Soreness and itching around the incisions. If these sensations occur, they will gradually disappear.

Depression. With aesthetic surgery, as with other surgical procedures, this sometimes occurs postoperatively. This is generally attributed to the normal response of the body to surgery and anesthesia.

Dryness and irritation of the eyes. This is usually temporary and relieved by artificial tears, ointment, or drops.

Asymmetry. No patient is identical from side to side. Small differences exist in every patient. In the occasional patient with a major difference, this can usually be improved with a secondary procedure.

Inability to completely close your eyelids usually temporary.

Potential but unlikely complications: Infection:

Poor healing of the skin, especially in smokers. Loss of small areas of skin (necrosis).

Hypertrophic or keloid scarring. If this happens, it may be treated with cortisone injections, tape, or scar revision.

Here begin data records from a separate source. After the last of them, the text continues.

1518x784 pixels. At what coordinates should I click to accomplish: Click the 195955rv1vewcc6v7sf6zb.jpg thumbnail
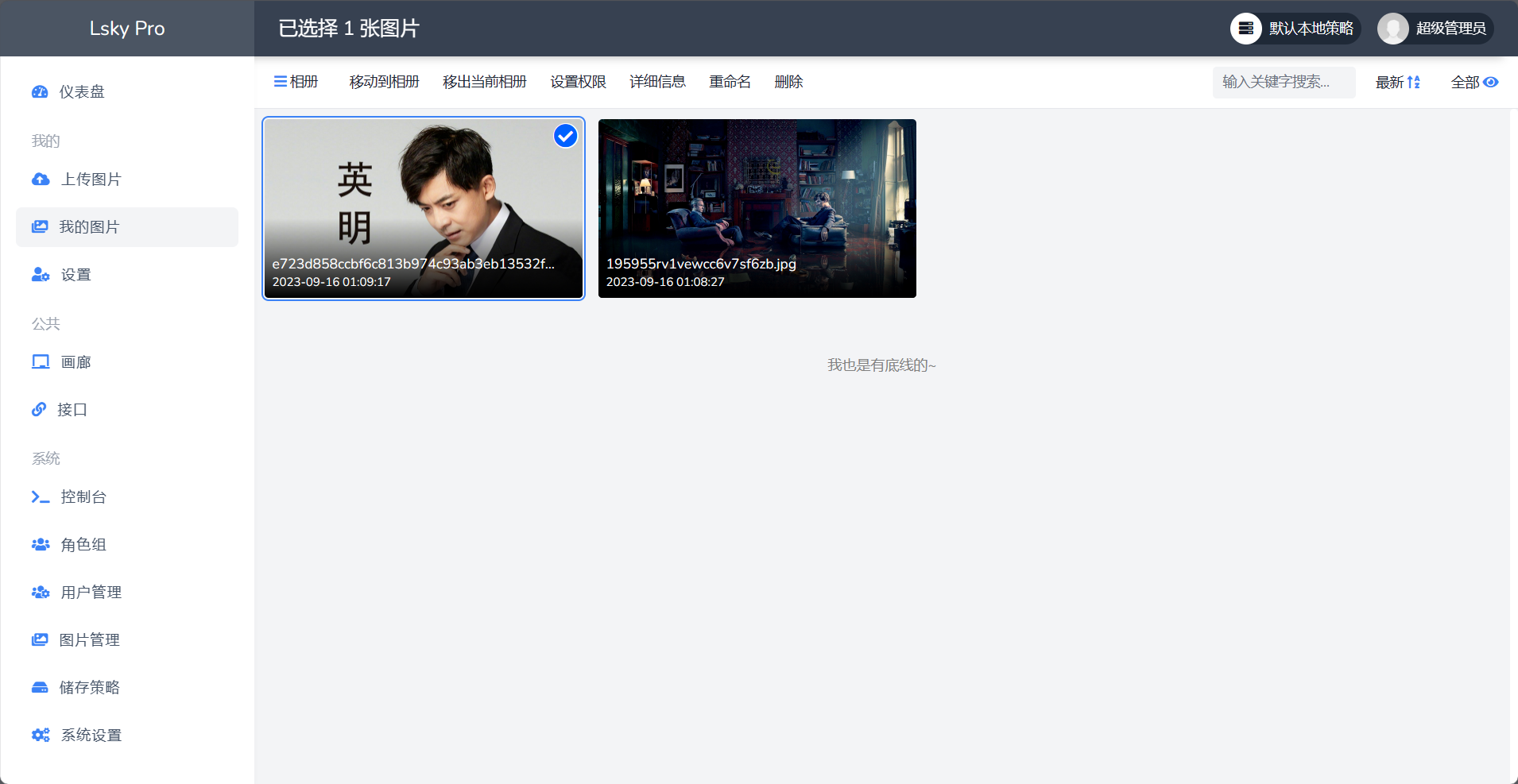(x=756, y=208)
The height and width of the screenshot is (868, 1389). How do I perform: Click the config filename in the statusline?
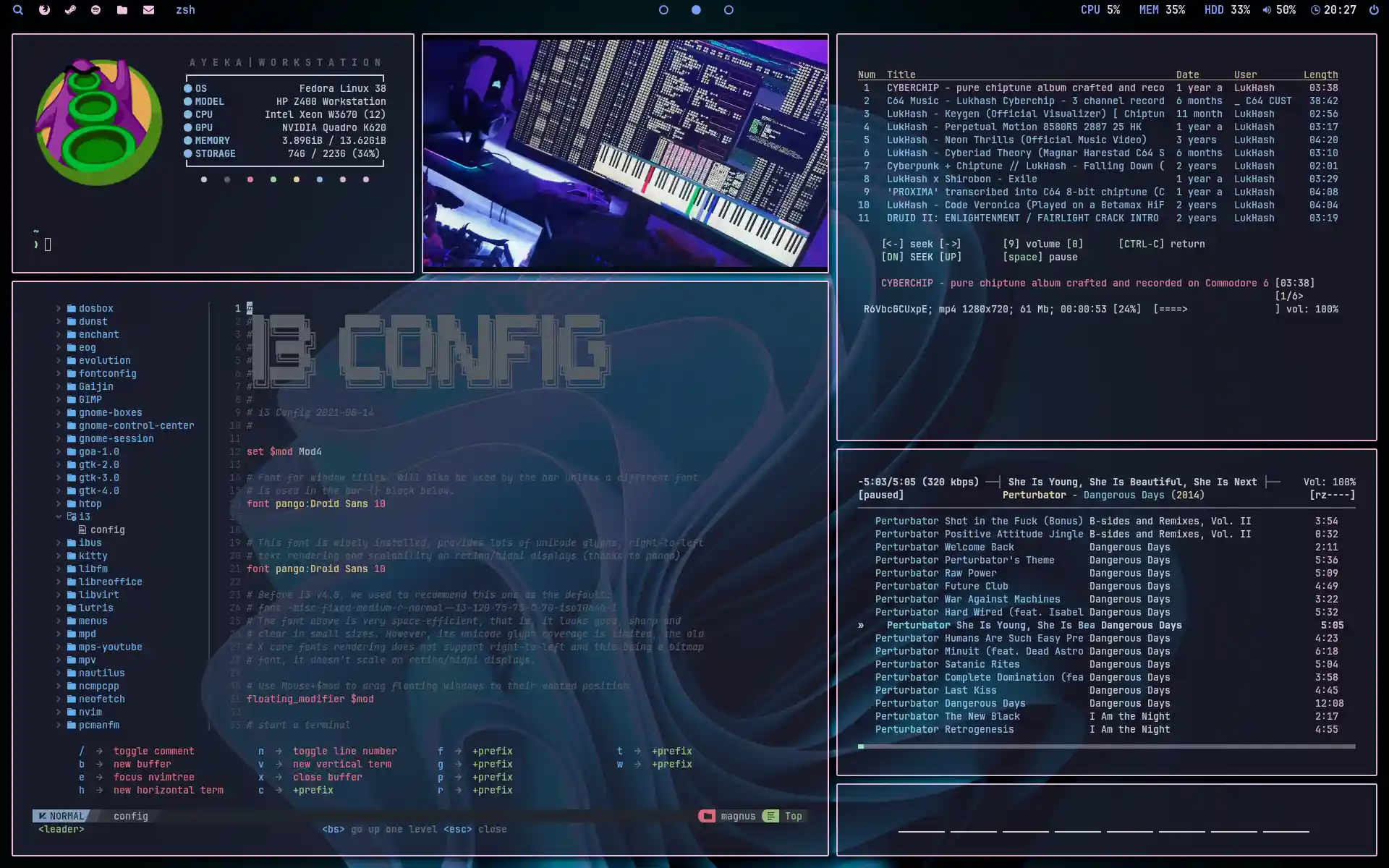(x=130, y=816)
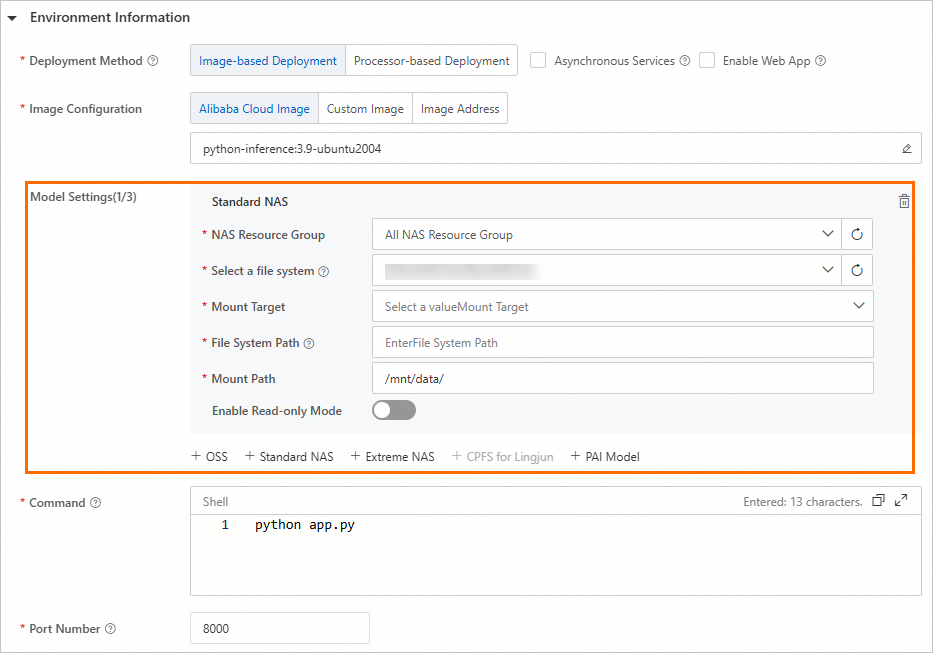This screenshot has height=653, width=933.
Task: Refresh the file system list
Action: click(857, 270)
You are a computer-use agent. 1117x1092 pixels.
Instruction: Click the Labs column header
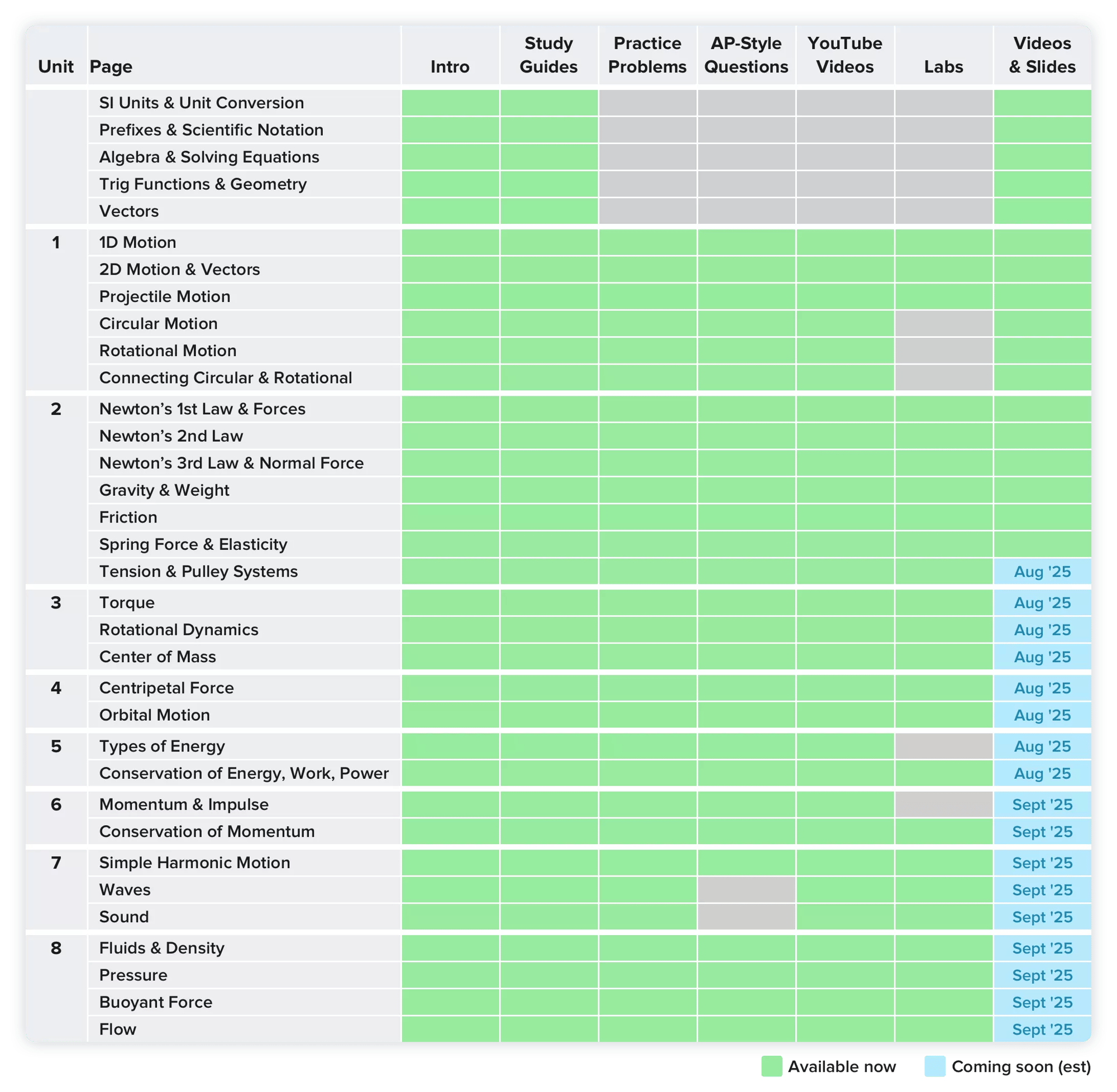pos(943,66)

Hair loss around the incision after forehead lift. If this occurs, the hair generally grows back in a few months, but may be permanent and may require revision.

Pulling down the margin of the lower eyelid. This is usually temporary, and gradually improves as the muscle regains its strength in the first few weeks. Complications of a severe nature, which could be life threatening, or cause loss of vision.

Deep venous thrombosis (blood clots) affects mainly the veins in the lower leg and the thigh. This clot may interfere with circulation of the area, and it may break off and travel through the blood stream. This clot can then lodge in the brain, lungs, heart, or other area, causing severe damage to that organ or even

death. This is the reasons we have you stop hormones, wear TED hose, and walk every 3 hours the night of surgery.

Infection Alert

There is evidence of an increased incidence of MRSA (methicillin-resistant Staphylococcus aureus) and other antibiotic resistant bacteria in our community. In the past, these resistant bacteria were typically found only in hospitals, but they are now found everywhere. Frequently people can be a carrier of the bacteria without their knowledge. An infection with this bacteria can cause severe damage to the skin and even death. We are diligent in cleaning and sterilizing our facility and try to limit the exposure of outside bacteria from patients into our surgery center. We therefore have implemented the following hygiene steps to help prevent the contamination of our facility and therefore decrease your post operative infection risk.

Bathe your entire body with CLn body wash the 2 nights prior to surgery and again the morning of surgery. CLn body wash is an anti-bacterial, antiseptic liquid soap. Sleep on clean sheets the night before surgery and wear clean clothes to your surgery.

YOU MUST ENTER INTO YOUR SURGERY FULLY UNDERSTANDING NOT ONLY THE BENEFITS, BUT ALSO THE POSSIBLE PROBLEMS. ON OCCASION, A MINOR REVISION MAY BE NECESSARY TO ENHANCE THE FINAL RESULTS.

WHAT YOU WILL SEE IN THE MIRROR

Your skin will be tighter. You may look younger and more alert. Any swelling or bruising around the eyes should disappear within two weeks after surgery. Initially your brows and the outer corners of your eyelids maybe a little higher than you wish.

The skin will relax within a few weeks and the brows will settle.

Surgical scars will be permanent, but will fade in time. Every effort is made to conceal scars and make them inconspicuous. For most of our patients, the results of eyelid or forehead surgery are so favorable that the scars become a minimal consideration.

The instructions above are general and some portions may not apply to all patients. Changes in the instructions depend on your medical history, number and type of procedures and type of anesthesia.